§ Prompt:
Among the lines below, take the one holding "Task: Open the gear settings icon beside 反向词", the one holding "Select Chinese - Tibetan", and all lines between them. Set them down exactly.

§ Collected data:
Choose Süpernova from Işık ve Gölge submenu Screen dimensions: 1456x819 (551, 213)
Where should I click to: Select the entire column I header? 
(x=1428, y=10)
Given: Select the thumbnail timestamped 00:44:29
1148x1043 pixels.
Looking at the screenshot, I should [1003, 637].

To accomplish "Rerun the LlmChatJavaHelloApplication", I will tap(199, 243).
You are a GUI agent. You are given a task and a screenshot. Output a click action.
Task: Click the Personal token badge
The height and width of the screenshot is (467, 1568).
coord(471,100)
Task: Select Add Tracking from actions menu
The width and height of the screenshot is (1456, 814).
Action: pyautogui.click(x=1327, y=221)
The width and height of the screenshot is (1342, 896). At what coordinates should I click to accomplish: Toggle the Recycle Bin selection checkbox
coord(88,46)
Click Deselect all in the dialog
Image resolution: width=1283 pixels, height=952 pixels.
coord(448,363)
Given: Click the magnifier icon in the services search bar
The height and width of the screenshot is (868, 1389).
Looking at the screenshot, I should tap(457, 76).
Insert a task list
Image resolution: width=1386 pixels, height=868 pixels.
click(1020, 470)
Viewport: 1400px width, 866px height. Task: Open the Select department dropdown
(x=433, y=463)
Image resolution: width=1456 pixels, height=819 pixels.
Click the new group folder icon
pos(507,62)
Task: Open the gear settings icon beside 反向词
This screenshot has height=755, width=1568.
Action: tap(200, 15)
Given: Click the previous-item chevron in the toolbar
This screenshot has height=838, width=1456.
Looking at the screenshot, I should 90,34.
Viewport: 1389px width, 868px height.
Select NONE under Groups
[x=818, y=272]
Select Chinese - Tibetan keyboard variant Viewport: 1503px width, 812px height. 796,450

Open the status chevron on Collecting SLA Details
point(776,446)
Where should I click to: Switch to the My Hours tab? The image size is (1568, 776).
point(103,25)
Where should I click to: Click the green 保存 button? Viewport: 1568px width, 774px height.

§ Solved problem:
Task: Open the gear settings icon beside 反向词
This screenshot has height=755, width=1568.
Action: tap(200, 15)
Given: Click the previous-item chevron in the toolbar
This screenshot has height=838, width=1456.
Looking at the screenshot, I should 90,34.
Viewport: 1389px width, 868px height.
Select NONE under Groups
[x=818, y=272]
Select Chinese - Tibetan keyboard variant Viewport: 1503px width, 812px height. 796,450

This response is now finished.